Have you ever had trouble doing arithmetic? You might take some comfort from an accountant's plight at Fidelity Investments, the world's largest mutual fund company.

Fidelity, in a letter to shareholders of the huge and venerable Magellan Fund, has finally offered up a detailed account of just why it had to renege last month on its estimate that Magellan shareholders would get $4.32 a share in a year-end payment.

An accountant, the letter now reveals, mistakenly omitted a minus sign while doing a tax calculation, turning a $1.3 billion loss into a $1.3 billion gain.

It's the kind of simple math error anyone could make, but that no one expects to occur at Fidelity, which manages $300 billion in funds with state-of-the-art computers and top investment managers.

"Some people have asked how, in this age of technology, such a mistake could be made," wrote J. Gary Burkhead, managing director of Fidelity Investments. "While many of our processes are computerized, the requirements of the tax code are complex and dictate that some steps be handled manually by our tax managers and accountants, and people can make mistakes."

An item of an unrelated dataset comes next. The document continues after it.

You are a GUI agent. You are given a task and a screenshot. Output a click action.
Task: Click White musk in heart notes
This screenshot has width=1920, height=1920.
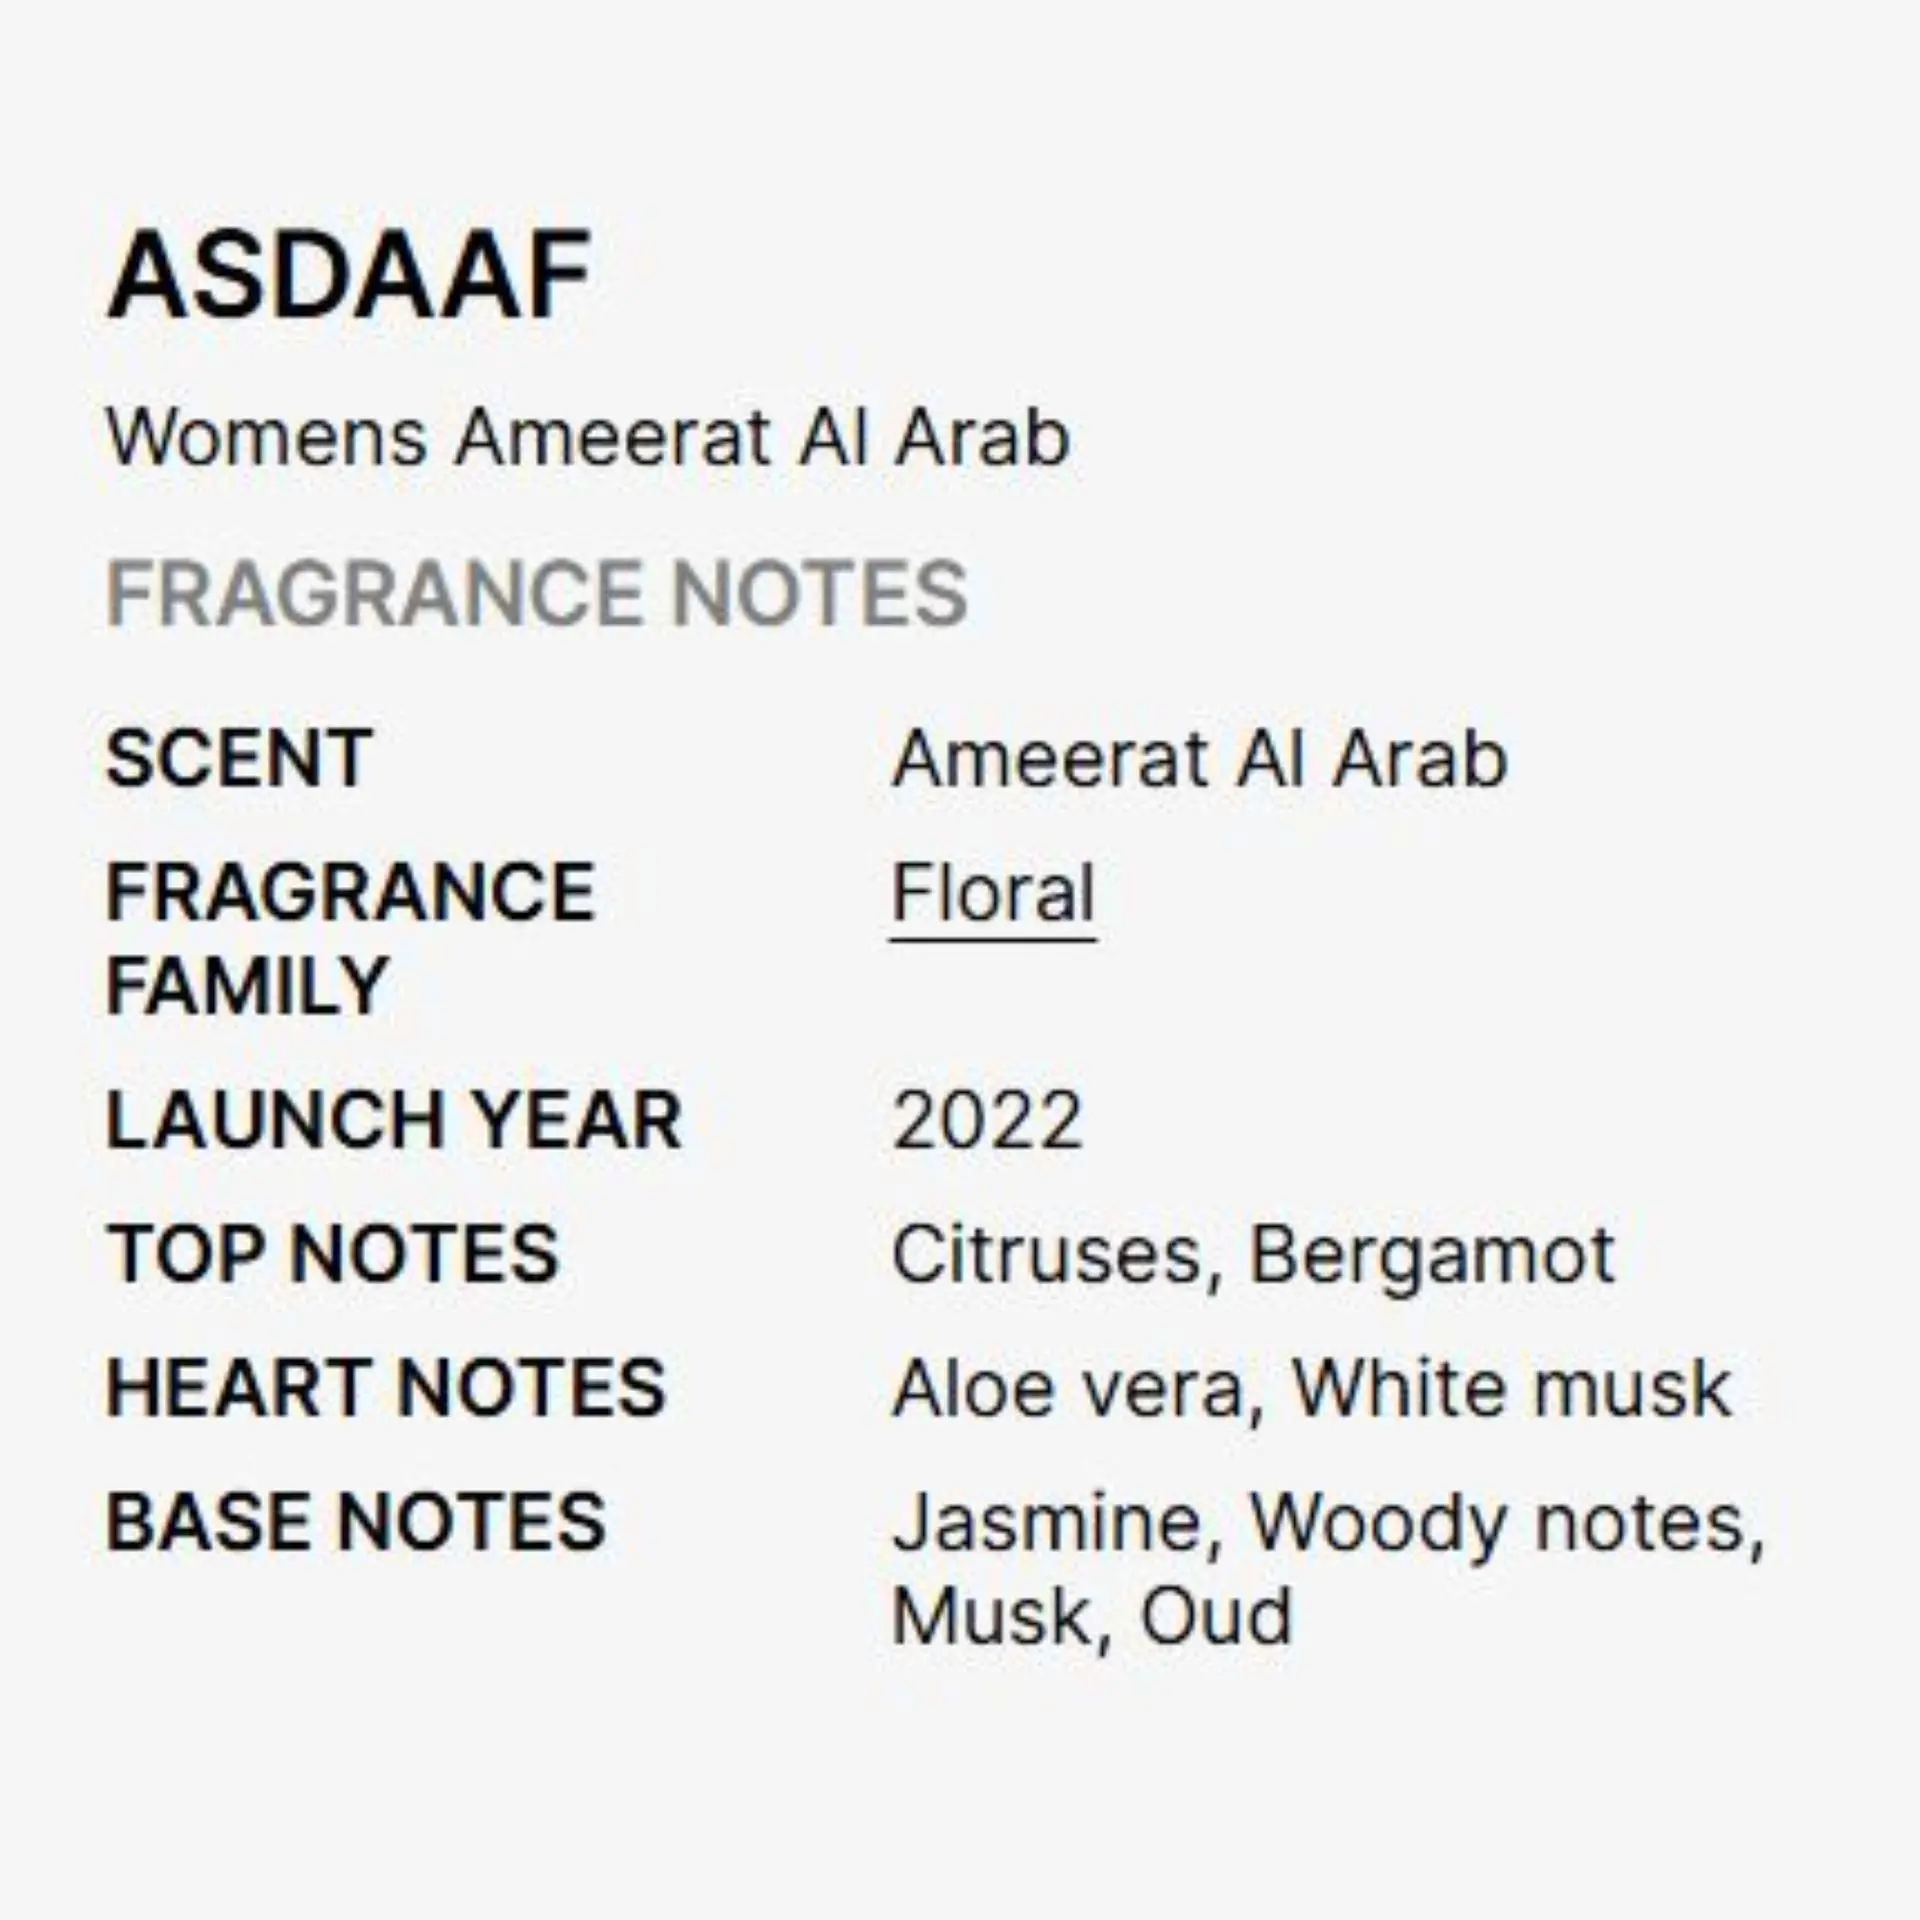click(x=1511, y=1387)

"I think this is one of the reasons," said industry watcher Michael Lipper, "that there are erasers on pencils."

But if that mystery was solved, another remains: Why did Fidelity, known for its marketing savvy, wait so long to provide these details? When the error was discovered last month, Fidelity issued only a cryptic press release, sending the media and some industry analysts into a frenzied attempt to determine whether there was some larger systemic breakdown at the firm.

"It caused unnecessary anxiety," said Lipper, president of the research firm Lipper Analytical Services Inc. "I think it's a case study in public relations: that a series of incomplete facts without an ability to speak further suggests to many people that things are much worse."

The Fidelity letter, which was being received by shareholders this week, seemed to dispel the earlier concerns about the firm's internal systems and controls.

Magellan, the world's largest mutual fund with $36 billion in assets, has 3 million accounts. Because of its size and reputation -- established by legendary mutual fund guru Peter Lynch in the 1980s -- Fidelity has long been a lightning rod for attention in the business, and this case wasn't any different.

Some industry analysts wondered whether Fidelity had been lucky to avoid the kind of public relations fiasco that recently hit Intel Corp. when it continued to insist to customers that the bug in their computers' Pentium chip was not a problem that should concern them.

Fidelity said, however, that Burkhead's letter had been in the works for some time.

"As soon as it happened, we knew that we were going to communicate to our shareholders in writing," said spokeswoman Constance Hubbell. "A lot of people didn't understand fund distributions. There was a general lack of knowledge... . In some cases, particularly overseas, there were inaccurate and wrong stories."

Fidelity refused to identify the accountant or to say whether he or she still held a job at the company. But to some, the mere fact that a lonely pencil pusher had wreaked such havoc was almost endearing -- a triumph for those who failed at math, can't balance their checkbooks or figure out their taxes.

"There is some carrying over from Dickens's day," said John Coffee, a professor of securities law at Columbia Law School. "We still have that sense that somewhere up there, Bob Cratchit is still adding up a column of figures."